[RECORDS SUPPLIED Boundary: Start]

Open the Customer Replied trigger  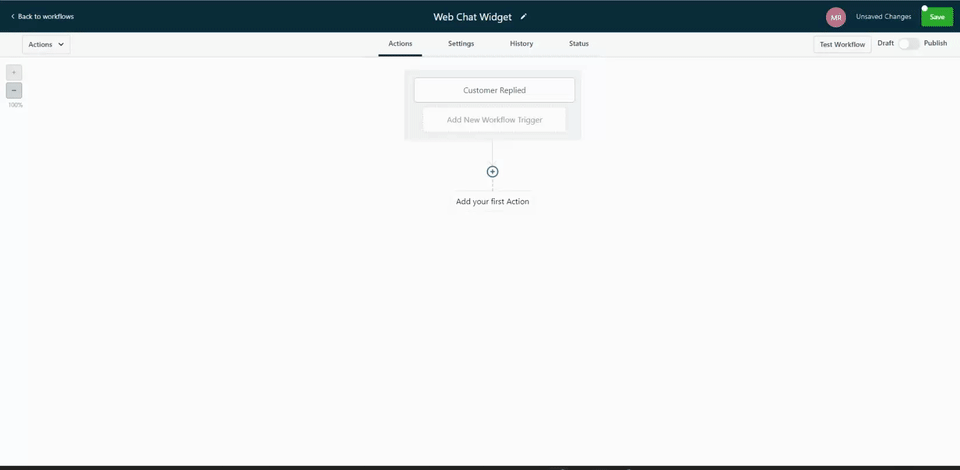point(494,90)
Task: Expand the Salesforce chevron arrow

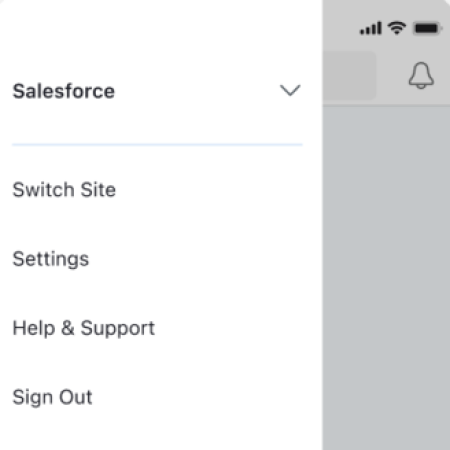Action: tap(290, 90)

[RECORDS SUPPLIED Boundary: End]
[RECORDS SUPPLIED Boundary: Start]

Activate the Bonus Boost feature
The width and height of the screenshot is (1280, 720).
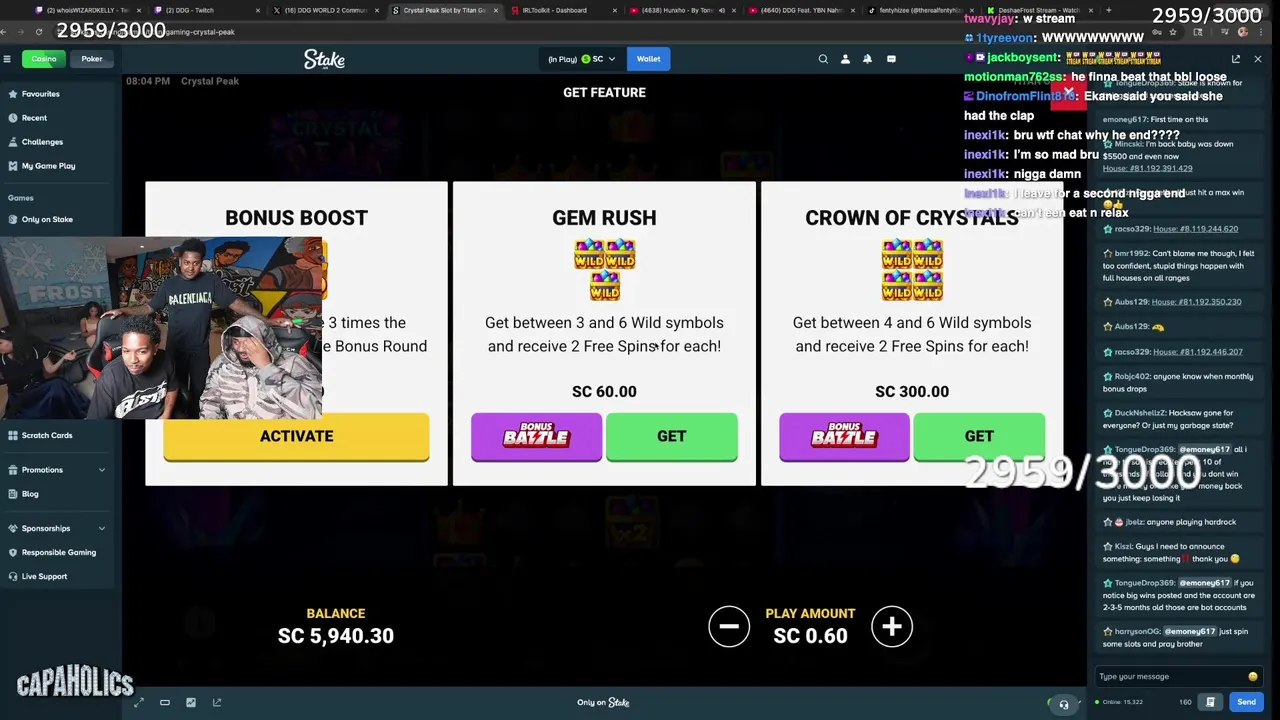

[RECORDS SUPPLIED Boundary: End]

EXERCISE DIRECTIONS: Retype the records above, but only those lines that fall between the line containing "Activate the Bonus Boost feature" and the line containing "The width and", with both of those lines included, exactly as written.

FINISHED TASK:
Activate the Bonus Boost feature
The width and height of the screenshot is (1280, 720).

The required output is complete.